┌────────

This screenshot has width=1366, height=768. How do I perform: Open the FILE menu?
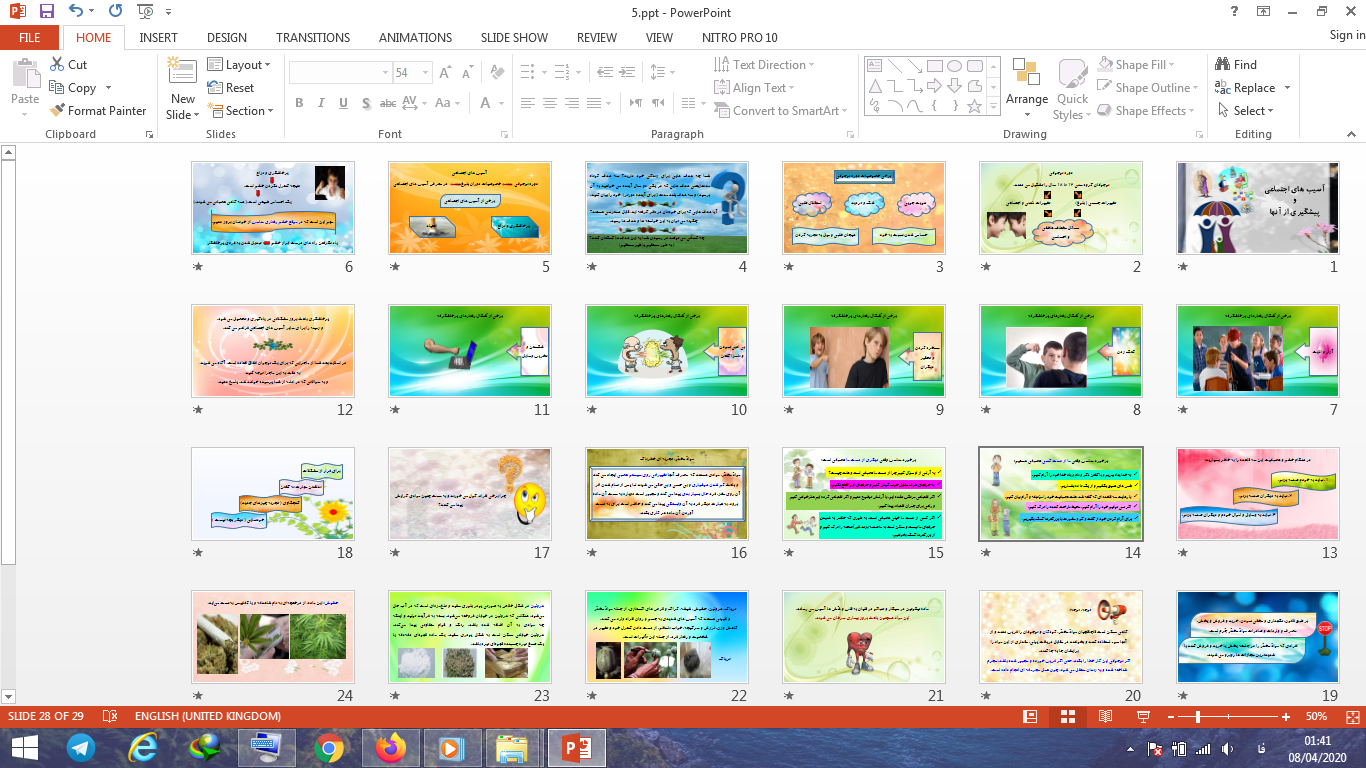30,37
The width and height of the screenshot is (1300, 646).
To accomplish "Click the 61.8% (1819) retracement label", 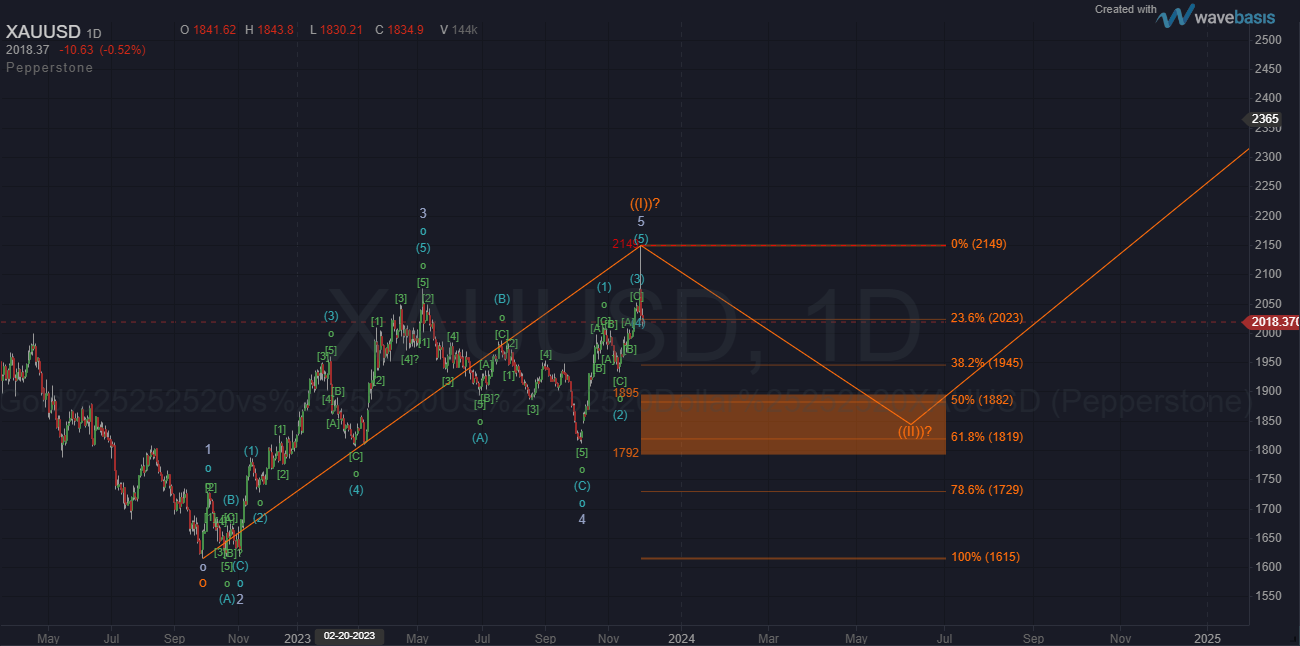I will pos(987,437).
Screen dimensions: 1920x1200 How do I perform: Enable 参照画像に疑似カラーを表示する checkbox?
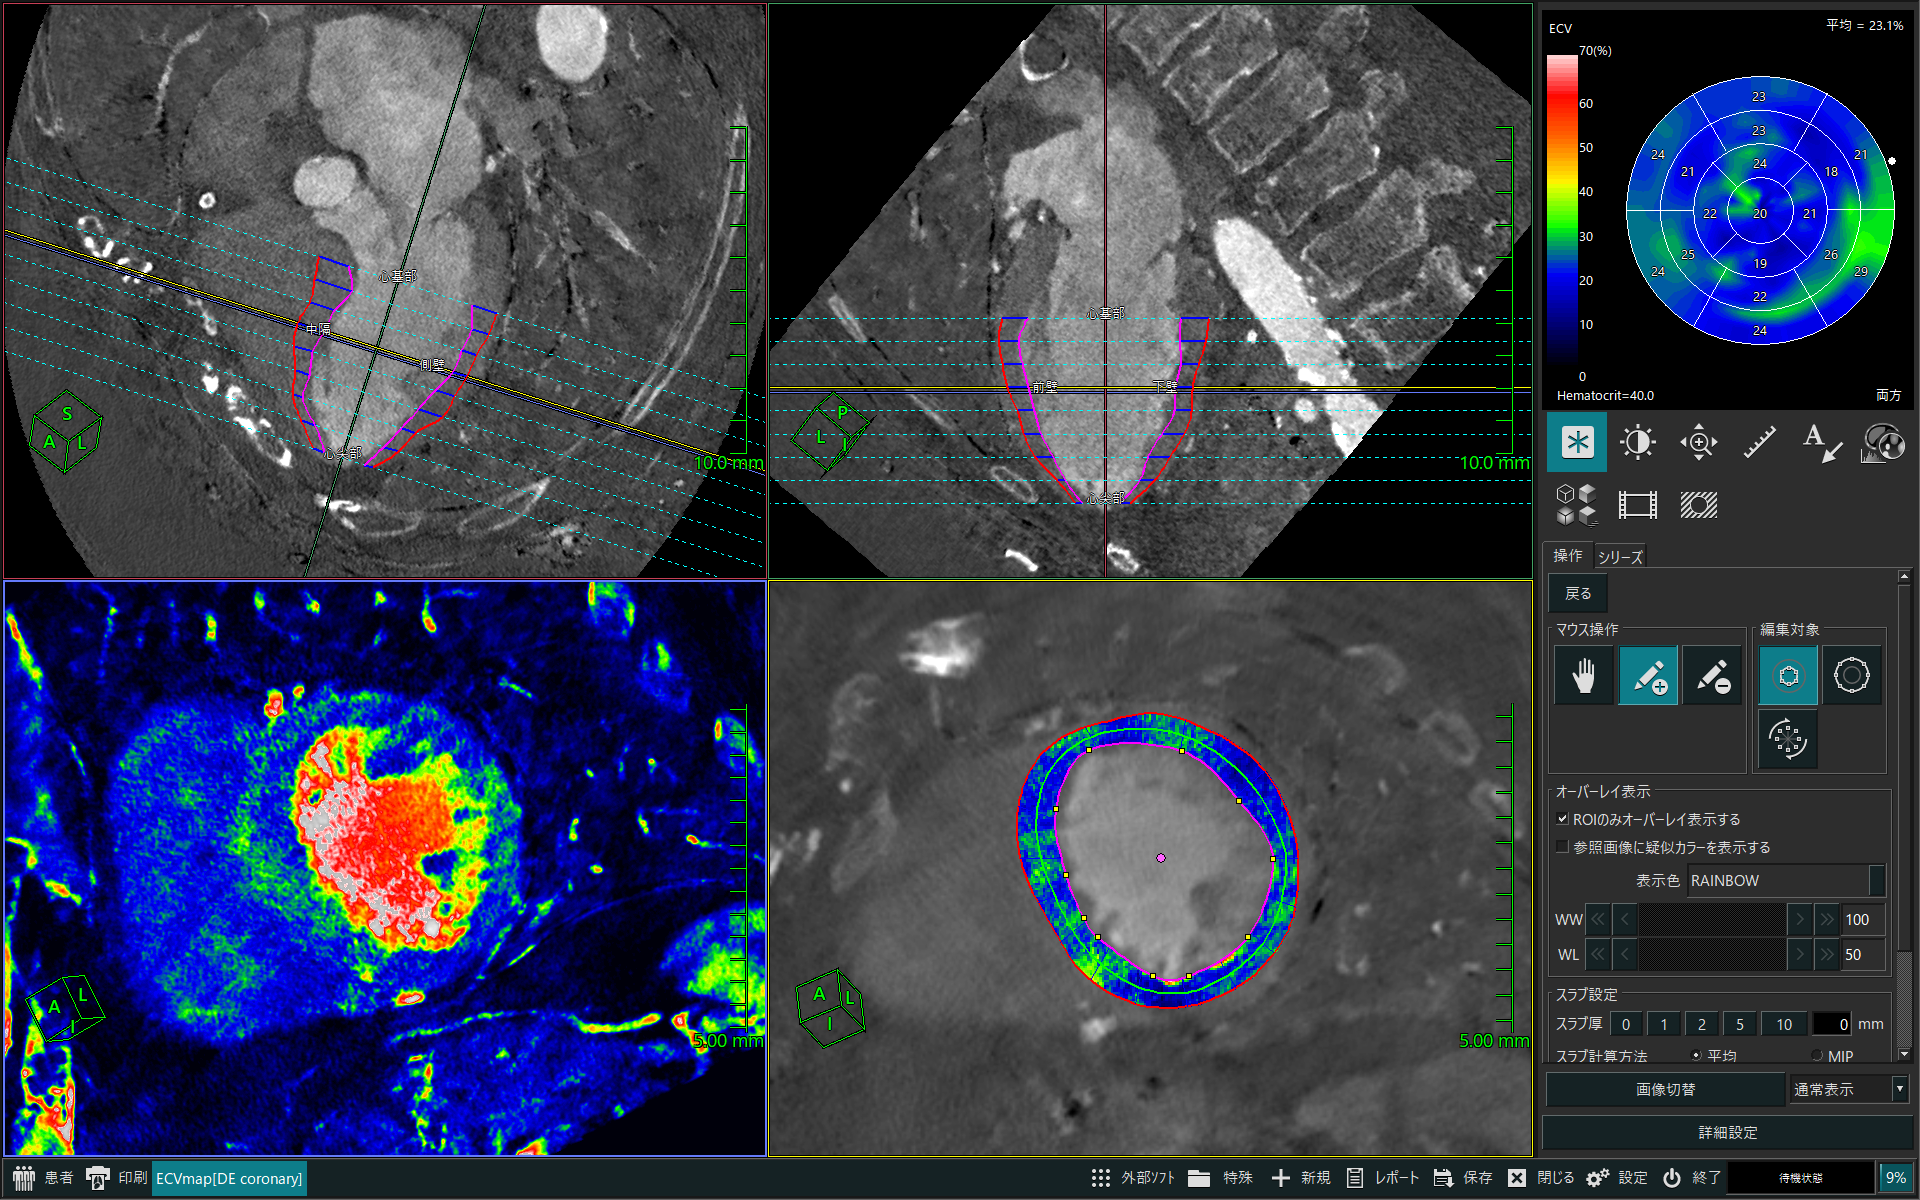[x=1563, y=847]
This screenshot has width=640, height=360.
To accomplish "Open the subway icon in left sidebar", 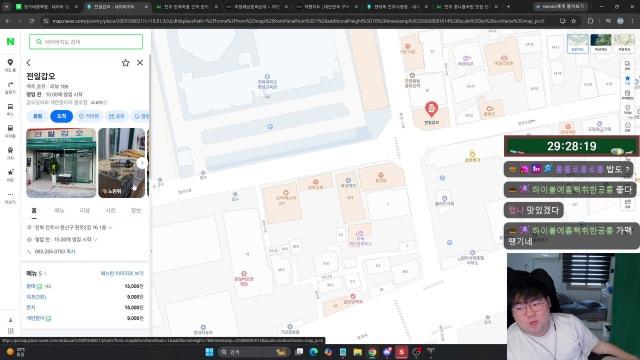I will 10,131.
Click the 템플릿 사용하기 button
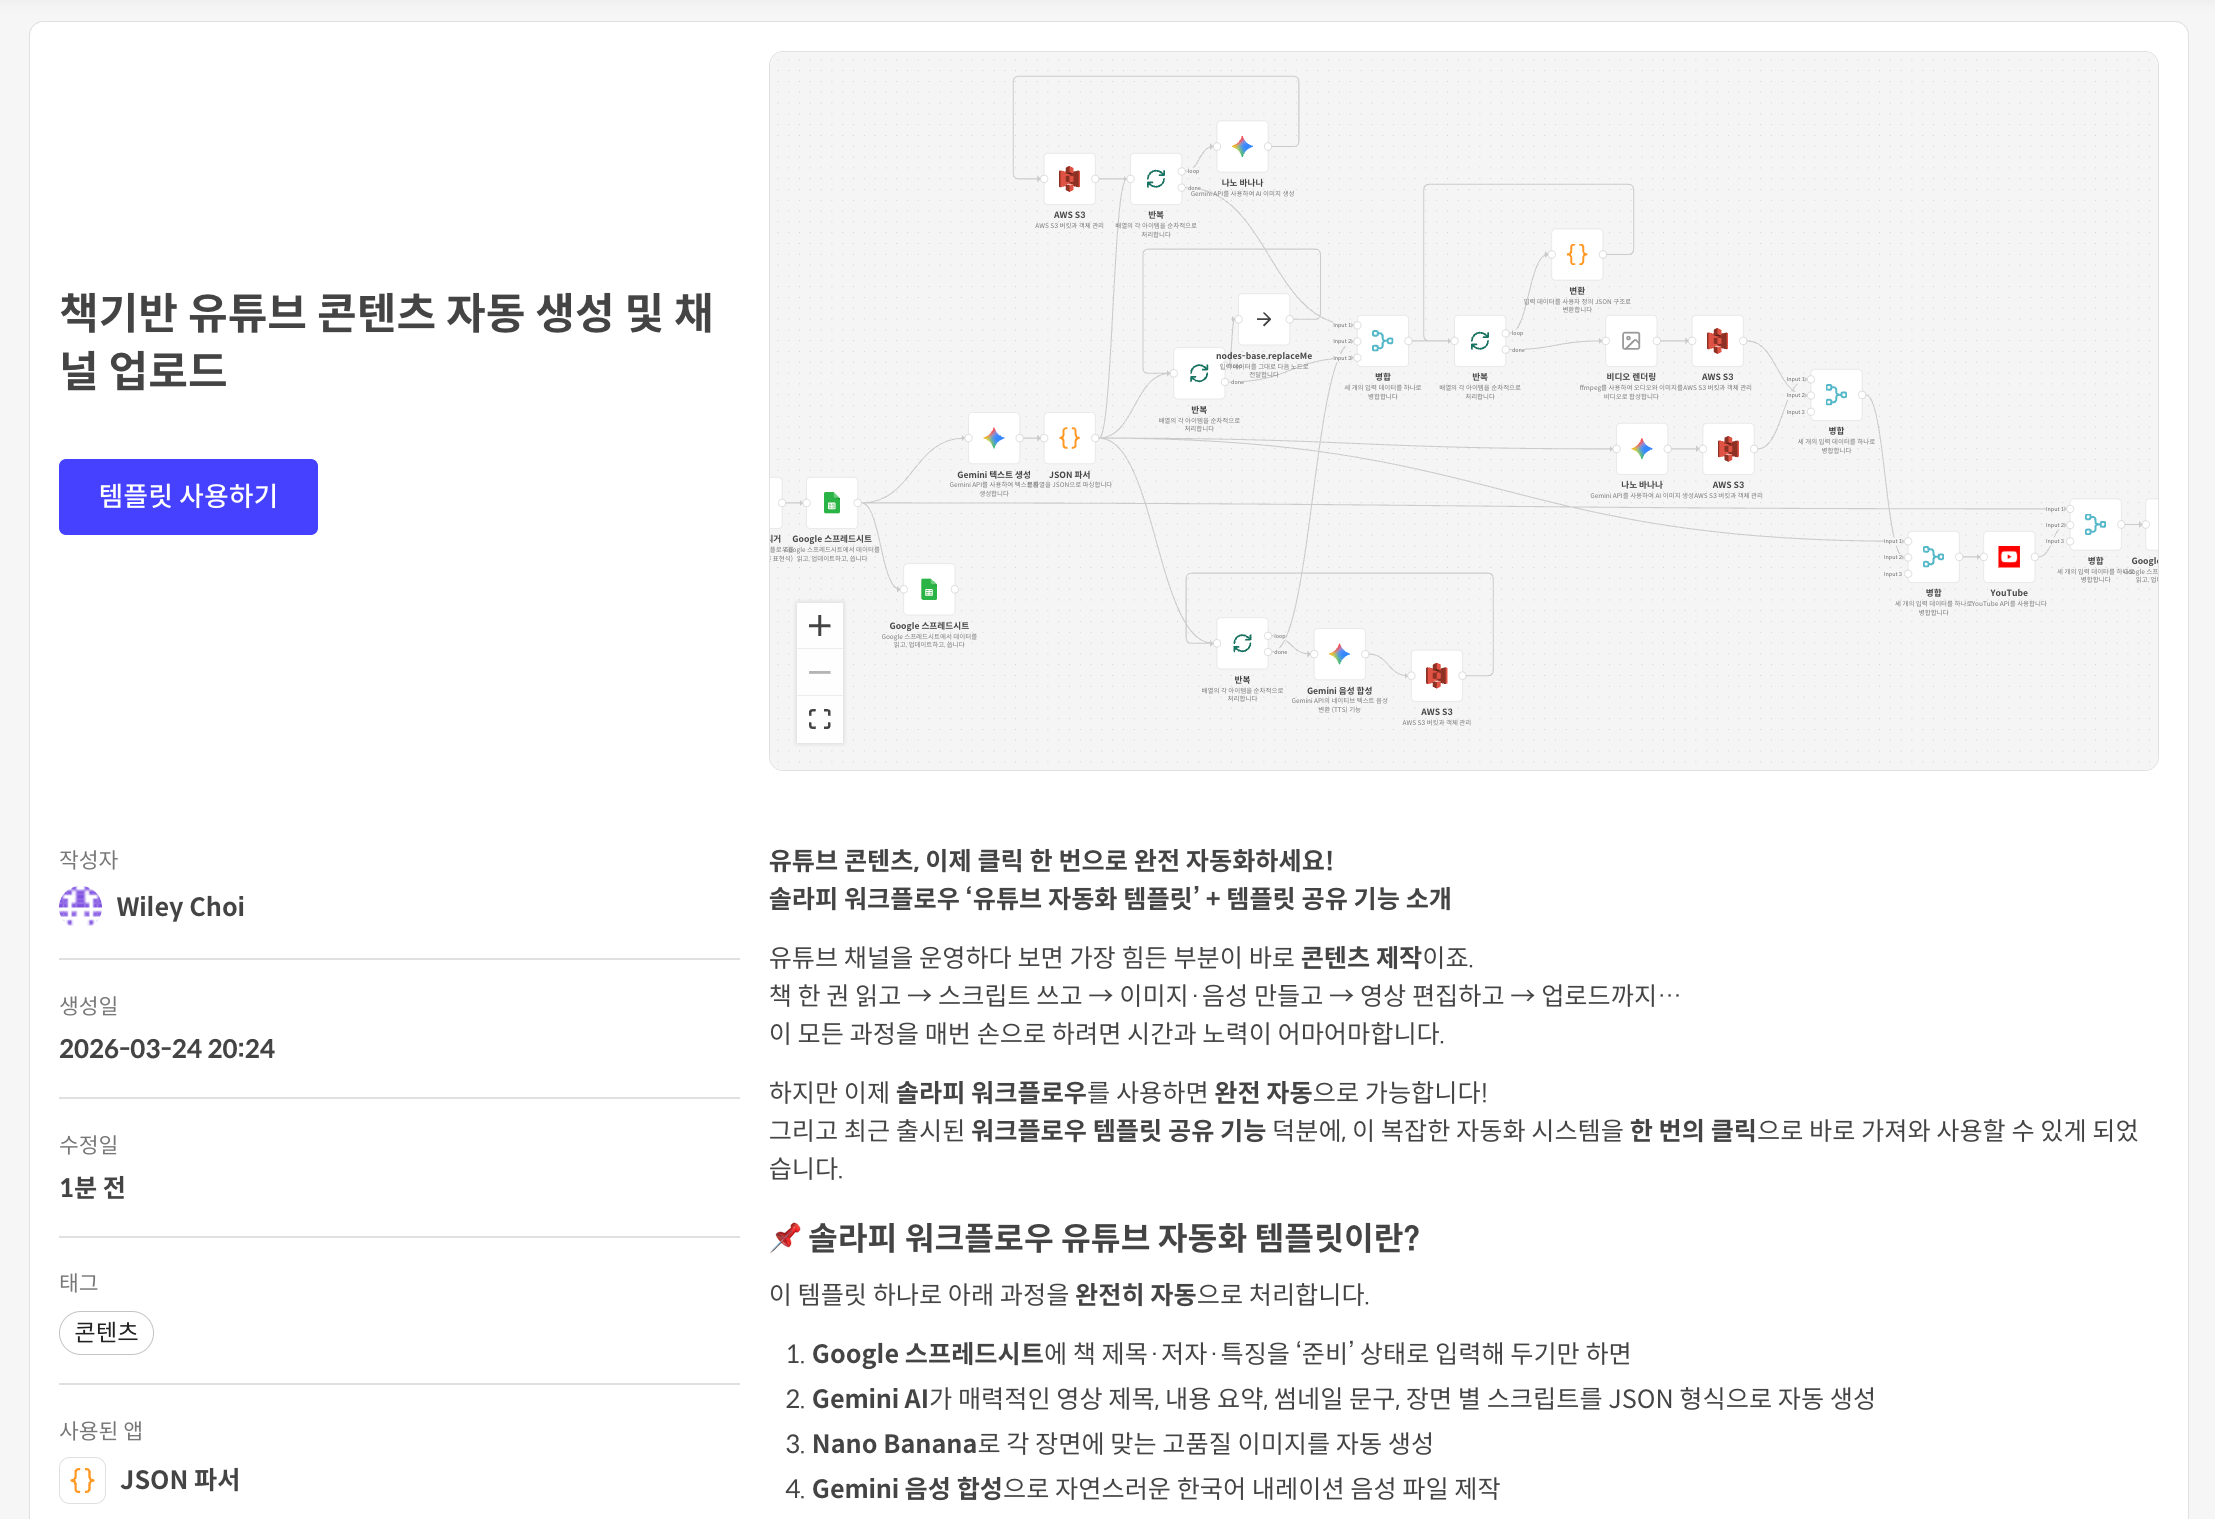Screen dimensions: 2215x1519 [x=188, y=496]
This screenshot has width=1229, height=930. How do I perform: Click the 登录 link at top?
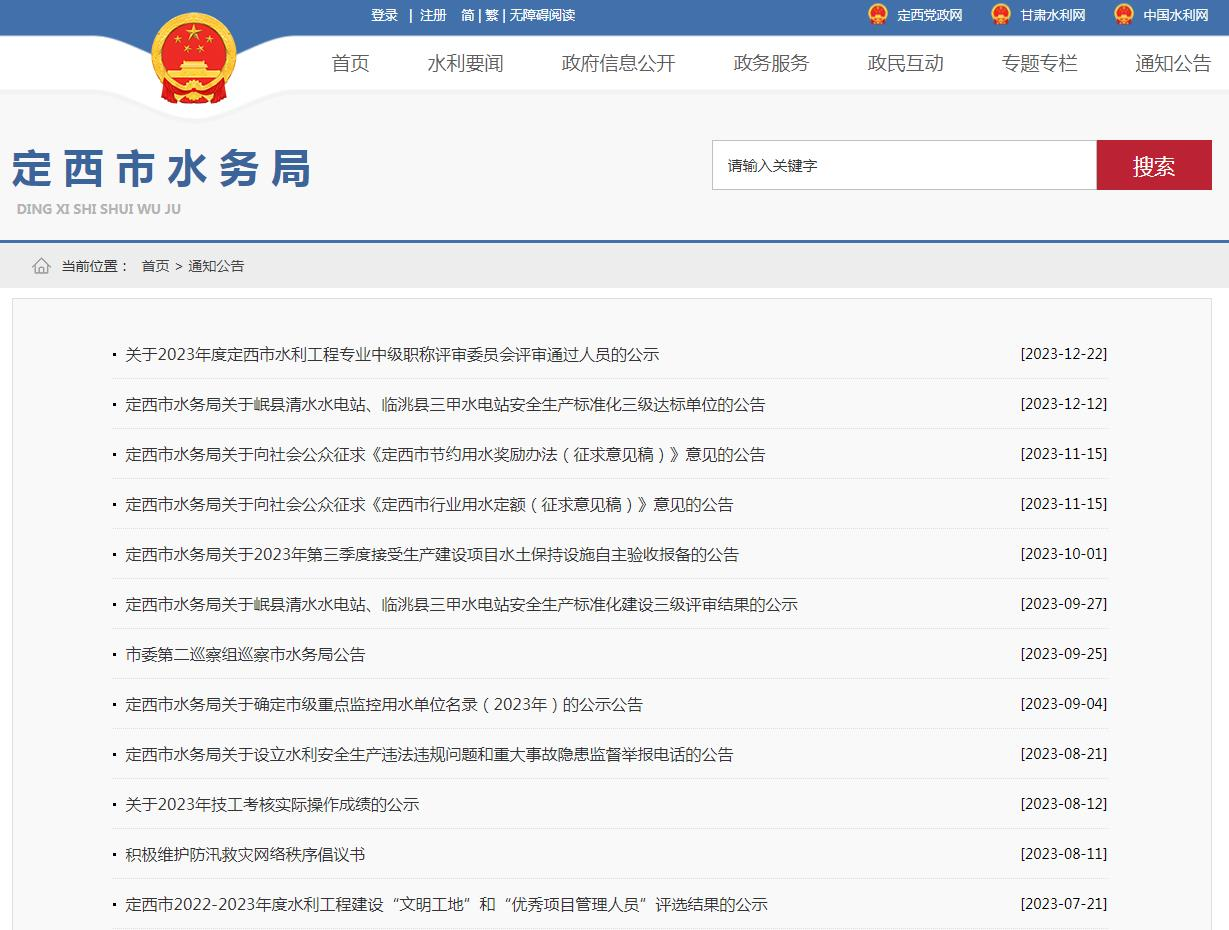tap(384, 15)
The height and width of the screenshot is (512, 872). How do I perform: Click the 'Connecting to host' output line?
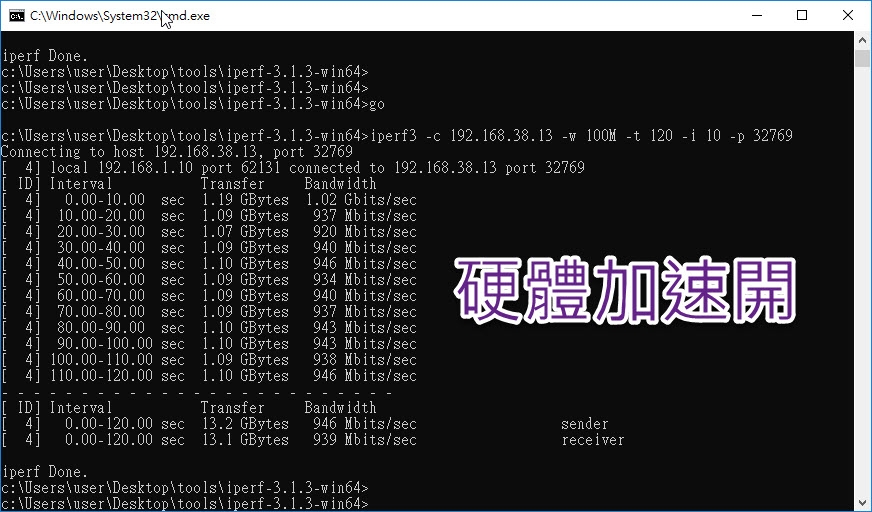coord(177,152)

└────────

Return word for word the line bearing "This screenshot has width=1229, height=930." and every later line of the entries, but none of the pictures.

*ANSWER TO THIS PROBLEM*:
This screenshot has width=1229, height=930. How do I perform: Click the 登录 link at top?
tap(384, 15)
The height and width of the screenshot is (512, 872). How do I perform: Click the 'Connecting to host' output line?
coord(177,152)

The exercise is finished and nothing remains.